_Requirement_: I'd like every line from the material below that has "will" in it.

──────── Supplied data ────────

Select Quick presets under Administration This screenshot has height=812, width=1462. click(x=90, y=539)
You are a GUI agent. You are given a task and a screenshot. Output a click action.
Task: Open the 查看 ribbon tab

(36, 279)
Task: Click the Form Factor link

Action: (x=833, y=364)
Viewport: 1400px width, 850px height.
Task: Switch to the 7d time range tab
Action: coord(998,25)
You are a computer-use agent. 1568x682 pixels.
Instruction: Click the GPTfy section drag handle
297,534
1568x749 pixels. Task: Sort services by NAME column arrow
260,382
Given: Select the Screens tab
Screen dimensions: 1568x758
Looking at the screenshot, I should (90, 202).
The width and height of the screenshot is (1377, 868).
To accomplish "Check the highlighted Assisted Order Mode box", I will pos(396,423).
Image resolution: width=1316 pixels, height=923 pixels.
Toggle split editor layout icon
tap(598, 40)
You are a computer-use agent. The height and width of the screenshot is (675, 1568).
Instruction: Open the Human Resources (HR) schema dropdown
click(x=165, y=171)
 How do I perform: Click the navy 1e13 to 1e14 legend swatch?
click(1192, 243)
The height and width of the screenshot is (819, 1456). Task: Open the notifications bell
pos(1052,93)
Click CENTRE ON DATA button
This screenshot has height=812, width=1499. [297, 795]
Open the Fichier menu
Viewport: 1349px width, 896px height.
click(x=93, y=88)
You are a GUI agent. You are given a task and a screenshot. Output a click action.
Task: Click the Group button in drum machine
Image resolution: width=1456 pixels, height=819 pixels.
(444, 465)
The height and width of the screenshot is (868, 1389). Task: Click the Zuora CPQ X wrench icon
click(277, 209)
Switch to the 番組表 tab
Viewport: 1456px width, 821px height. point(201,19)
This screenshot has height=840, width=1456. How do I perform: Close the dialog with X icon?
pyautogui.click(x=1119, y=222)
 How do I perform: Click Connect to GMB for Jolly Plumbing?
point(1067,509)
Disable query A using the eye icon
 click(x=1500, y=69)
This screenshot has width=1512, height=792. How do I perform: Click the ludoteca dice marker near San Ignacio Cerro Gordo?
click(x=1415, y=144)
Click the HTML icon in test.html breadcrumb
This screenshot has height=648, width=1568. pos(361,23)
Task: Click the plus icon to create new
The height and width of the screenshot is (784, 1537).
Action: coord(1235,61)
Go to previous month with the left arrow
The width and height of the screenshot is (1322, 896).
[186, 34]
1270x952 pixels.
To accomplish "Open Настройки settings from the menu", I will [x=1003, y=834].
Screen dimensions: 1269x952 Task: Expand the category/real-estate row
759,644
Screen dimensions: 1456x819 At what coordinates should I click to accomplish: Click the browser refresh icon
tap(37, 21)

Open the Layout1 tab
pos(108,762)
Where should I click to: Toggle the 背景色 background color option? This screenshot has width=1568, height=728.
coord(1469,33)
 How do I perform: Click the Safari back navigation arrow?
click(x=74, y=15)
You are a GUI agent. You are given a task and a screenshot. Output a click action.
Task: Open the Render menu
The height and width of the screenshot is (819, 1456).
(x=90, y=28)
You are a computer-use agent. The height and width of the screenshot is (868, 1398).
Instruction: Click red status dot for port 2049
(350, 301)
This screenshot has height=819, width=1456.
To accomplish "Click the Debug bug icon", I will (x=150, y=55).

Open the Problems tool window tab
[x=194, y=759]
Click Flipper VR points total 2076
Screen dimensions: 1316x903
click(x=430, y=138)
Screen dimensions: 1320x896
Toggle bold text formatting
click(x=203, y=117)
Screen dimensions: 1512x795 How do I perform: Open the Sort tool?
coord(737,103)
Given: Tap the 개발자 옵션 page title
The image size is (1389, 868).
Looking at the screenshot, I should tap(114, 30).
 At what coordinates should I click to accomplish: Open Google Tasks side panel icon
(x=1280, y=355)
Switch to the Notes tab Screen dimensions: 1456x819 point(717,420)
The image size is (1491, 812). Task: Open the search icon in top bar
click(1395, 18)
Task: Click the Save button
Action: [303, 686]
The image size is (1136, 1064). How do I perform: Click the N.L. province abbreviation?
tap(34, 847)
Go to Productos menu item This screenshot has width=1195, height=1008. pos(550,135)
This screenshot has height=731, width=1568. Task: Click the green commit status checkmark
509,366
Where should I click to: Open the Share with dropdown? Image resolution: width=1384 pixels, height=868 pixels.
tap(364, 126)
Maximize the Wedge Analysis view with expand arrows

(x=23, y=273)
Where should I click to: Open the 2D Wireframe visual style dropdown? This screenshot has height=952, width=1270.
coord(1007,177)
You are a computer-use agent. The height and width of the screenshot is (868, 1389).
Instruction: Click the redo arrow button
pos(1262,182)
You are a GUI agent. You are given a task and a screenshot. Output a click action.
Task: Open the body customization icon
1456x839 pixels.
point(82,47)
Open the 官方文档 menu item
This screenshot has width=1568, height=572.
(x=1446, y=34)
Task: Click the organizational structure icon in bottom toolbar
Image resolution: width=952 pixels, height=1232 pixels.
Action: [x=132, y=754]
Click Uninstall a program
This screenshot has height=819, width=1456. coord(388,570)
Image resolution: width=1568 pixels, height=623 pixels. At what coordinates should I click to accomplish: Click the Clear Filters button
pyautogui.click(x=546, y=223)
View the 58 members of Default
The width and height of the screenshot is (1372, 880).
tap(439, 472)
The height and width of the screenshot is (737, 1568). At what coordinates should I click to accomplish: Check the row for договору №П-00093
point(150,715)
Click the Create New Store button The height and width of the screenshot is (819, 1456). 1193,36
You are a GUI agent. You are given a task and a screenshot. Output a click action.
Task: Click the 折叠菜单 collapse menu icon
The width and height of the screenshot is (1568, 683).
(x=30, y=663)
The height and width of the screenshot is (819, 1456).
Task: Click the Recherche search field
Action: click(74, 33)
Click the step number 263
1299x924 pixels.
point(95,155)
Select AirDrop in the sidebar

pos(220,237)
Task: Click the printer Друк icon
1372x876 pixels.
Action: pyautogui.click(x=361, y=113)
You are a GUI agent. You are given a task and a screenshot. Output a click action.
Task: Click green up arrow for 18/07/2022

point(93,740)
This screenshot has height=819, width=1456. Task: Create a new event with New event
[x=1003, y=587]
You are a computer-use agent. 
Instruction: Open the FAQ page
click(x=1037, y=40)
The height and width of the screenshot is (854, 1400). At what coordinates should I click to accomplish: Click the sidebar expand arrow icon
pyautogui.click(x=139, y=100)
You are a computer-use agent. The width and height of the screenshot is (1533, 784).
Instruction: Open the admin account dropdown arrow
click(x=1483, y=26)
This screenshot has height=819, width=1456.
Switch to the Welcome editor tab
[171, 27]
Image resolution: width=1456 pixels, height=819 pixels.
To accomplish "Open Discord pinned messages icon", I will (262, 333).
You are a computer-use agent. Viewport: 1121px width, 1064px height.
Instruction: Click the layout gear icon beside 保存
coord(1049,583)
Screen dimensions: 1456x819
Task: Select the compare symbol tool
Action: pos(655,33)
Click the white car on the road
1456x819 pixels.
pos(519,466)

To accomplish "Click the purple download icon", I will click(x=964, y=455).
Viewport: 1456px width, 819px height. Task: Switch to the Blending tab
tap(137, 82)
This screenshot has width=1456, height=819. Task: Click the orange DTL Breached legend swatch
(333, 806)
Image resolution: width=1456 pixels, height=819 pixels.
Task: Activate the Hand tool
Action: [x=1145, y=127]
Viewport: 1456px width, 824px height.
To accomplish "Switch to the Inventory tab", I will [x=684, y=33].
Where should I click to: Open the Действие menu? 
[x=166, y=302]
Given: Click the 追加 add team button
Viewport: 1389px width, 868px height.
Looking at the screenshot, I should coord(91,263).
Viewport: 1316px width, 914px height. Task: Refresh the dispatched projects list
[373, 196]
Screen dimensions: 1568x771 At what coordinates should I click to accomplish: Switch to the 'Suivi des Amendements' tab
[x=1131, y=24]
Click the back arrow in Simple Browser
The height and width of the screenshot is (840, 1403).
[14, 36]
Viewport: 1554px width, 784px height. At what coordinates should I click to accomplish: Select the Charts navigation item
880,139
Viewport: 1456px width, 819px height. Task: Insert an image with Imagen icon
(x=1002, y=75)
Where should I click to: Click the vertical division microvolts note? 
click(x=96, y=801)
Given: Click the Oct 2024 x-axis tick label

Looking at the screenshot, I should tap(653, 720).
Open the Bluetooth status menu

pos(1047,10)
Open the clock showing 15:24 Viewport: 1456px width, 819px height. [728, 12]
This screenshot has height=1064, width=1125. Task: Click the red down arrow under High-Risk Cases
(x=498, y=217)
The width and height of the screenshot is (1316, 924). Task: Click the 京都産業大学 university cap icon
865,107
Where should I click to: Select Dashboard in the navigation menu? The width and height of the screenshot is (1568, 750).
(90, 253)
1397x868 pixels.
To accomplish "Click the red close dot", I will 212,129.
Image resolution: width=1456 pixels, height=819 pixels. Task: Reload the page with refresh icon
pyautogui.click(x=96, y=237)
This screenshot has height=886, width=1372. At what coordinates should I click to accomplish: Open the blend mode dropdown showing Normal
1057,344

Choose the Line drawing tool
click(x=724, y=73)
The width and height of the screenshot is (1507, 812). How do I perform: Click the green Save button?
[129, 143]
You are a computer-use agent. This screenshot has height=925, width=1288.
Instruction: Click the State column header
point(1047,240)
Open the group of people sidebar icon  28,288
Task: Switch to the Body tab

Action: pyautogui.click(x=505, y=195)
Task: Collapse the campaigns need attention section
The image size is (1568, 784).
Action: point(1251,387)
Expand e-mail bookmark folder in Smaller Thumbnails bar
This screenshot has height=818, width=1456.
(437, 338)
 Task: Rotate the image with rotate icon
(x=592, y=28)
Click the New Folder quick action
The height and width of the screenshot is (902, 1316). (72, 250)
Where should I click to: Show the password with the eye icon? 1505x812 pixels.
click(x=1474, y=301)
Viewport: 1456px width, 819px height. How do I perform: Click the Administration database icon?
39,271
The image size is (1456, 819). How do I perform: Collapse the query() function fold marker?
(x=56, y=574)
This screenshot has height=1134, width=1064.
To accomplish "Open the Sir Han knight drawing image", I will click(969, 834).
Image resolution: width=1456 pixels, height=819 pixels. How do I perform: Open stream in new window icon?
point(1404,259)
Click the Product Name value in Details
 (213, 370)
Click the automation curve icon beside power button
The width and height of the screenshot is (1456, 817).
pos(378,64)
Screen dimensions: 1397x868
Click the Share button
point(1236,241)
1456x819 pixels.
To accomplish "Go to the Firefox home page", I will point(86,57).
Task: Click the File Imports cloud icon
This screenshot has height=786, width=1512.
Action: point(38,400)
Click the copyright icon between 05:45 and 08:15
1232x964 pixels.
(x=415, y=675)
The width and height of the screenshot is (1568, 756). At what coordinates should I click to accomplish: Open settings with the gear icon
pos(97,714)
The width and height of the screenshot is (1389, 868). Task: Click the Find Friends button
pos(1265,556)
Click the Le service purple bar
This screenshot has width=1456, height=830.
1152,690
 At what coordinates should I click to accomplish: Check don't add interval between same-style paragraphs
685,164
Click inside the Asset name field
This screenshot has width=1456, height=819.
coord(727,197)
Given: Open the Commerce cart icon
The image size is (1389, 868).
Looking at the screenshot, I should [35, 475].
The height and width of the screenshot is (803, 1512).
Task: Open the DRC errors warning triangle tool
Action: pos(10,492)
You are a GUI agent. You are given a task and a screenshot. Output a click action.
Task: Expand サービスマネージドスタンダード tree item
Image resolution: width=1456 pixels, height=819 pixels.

────────

_Exercise response_:
To accomplish "Check the highlighted Assisted Order Mode box", I will pos(396,423).
To accomplish "Open Настройки settings from the menu", I will [x=1003, y=834].
To accomplish "Click the Debug bug icon", I will (x=150, y=55).
To accomplish "Open Discord pinned messages icon", I will (262, 333).
To accomplish "Click the purple download icon", I will click(x=964, y=455).
To accomplish "Switch to the Inventory tab", I will [x=684, y=33].
To accomplish "Click the red close dot", I will 212,129.
To accomplish "Open the Sir Han knight drawing image", I will click(969, 834).
To accomplish "Go to the Firefox home page", I will point(86,57).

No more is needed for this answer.